In the fields of cultural heritage preservation, documentation, and utilization, there is a growing demand each year to record the current condition as accurately as possible, in as short a time as possible, and with minimal contact to the object. Targets of cultural heritage are diverse—buildings, stone objects, ruins, gardens, historic terrain, and so on—and each requires an appropriate way of recording. Amid these needs, LiDAR measurement has attracted attention.

LiDAR measurement has been increasingly adopted in the cultural heritage field as a method that makes it easy to acquire three-dimensional shape information without touching the object. Conventional field measurement and photo-centered documentation have had issues such as being time-consuming, showing variability depending on the recorder, and struggling to capture complex shapes adequately. On the other hand, LiDAR measurement has strengths in that it can capture wide areas and complex surface geometries in three dimensions and allows later cross-section checks and dimensional verification.

However, when a cultural heritage practitioner searches for "cultural heritage LiDAR measurement," the motive is often not just to learn the technical overview but to know what it can actually be used for, in which situations it is most effective, and what to prepare when introducing it. In the cultural heritage field, simply being able to measure is not enough. Depending on the purpose—preservation, repair, investigation, public presentation, disaster response—the required accuracy, the level of detail in records, and the way deliverables are produced vary greatly.

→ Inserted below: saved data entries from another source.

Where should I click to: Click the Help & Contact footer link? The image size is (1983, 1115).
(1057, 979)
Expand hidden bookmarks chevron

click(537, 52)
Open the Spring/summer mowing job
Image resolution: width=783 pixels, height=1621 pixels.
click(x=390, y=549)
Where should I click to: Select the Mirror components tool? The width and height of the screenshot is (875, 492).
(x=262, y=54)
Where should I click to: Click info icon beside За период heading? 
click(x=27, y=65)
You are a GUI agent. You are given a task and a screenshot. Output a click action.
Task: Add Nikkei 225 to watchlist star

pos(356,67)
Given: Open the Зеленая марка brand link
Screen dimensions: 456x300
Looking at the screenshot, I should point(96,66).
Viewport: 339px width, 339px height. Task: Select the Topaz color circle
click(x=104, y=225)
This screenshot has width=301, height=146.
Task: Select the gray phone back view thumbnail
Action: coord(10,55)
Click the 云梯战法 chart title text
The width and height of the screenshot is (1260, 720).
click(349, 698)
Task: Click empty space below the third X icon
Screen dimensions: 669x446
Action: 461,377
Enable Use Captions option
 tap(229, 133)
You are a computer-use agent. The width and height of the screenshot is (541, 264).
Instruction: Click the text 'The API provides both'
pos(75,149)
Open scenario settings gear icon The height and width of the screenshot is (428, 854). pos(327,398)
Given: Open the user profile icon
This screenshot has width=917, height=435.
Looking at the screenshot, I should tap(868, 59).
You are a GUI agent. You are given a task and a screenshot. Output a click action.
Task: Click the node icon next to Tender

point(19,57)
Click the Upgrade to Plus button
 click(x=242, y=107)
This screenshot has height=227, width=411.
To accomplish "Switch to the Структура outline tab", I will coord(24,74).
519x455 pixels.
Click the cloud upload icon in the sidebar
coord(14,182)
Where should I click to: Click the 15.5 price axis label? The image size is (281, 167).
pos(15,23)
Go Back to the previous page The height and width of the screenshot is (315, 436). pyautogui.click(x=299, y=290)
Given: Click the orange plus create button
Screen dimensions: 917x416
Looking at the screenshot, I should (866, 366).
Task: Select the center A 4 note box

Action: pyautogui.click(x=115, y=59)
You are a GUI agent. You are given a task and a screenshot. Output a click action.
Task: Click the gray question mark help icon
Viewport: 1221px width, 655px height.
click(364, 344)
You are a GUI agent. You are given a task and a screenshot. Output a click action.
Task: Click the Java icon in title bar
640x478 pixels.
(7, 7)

This article explains what can be done with LiDAR measurement for cultural heritage by dividing practical uses into seven case studies that are easy to imagine in real work. It also organizes the ideas and operational points to check before introduction. Aimed at those who want to position LiDAR measurement not merely as a new technology but as a practical tool supporting preservation and utilization, this article summarizes things clearly from a field perspective.

Table of Contents

• What is LiDAR measurement for cultural heritage

• Use case 1 Record the current condition in three dimensions

• Use case 2 Grasp deterioration and deformation

• Use case 3 Support repair and restoration planning

• Use case 4 Use in excavation surveys and feature recording

• Use case 5 Expand into exhibition and educational outreach

• Use case 6 Emergency documentation and recovery materials for disasters

• Use case 7 Use for maintenance management and temporal comparison

• Points for successful LiDAR measurement of cultural heritage

• Conclusion

What is LiDAR measurement for cultural heritage

LiDAR measurement is a surveying technique that uses light to obtain distances to objects and accumulates them as three-dimensional position information. The many acquired points are handled as point cloud data, from which one can proceed to shape understanding, cross-section inspection, dimension measurement, drafting, and three-dimensional modeling. LiDAR measurement is attracting attention in the cultural heritage field because it makes it easy to record shapes at high density without contact, to preserve objects that include complex bumps and slopes in three dimensions, and to supplement overlooked areas in post-processing.

In cultural heritage documentation, not only overall external dimensions but also fine surface undulations, tilts, deformations, losses, cracks, wear, and signs of differential settlement—the details of the current condition—can be important. Information that is hard to grasp from plans or photos alone can be checked from various angles with three-dimensional data. In particular, rooflines and eaves of buildings, bulging of stone walls, carving depth of stone Buddhas and monuments, and subtle terrain features on the ground are areas where three-dimensional recording is especially effective.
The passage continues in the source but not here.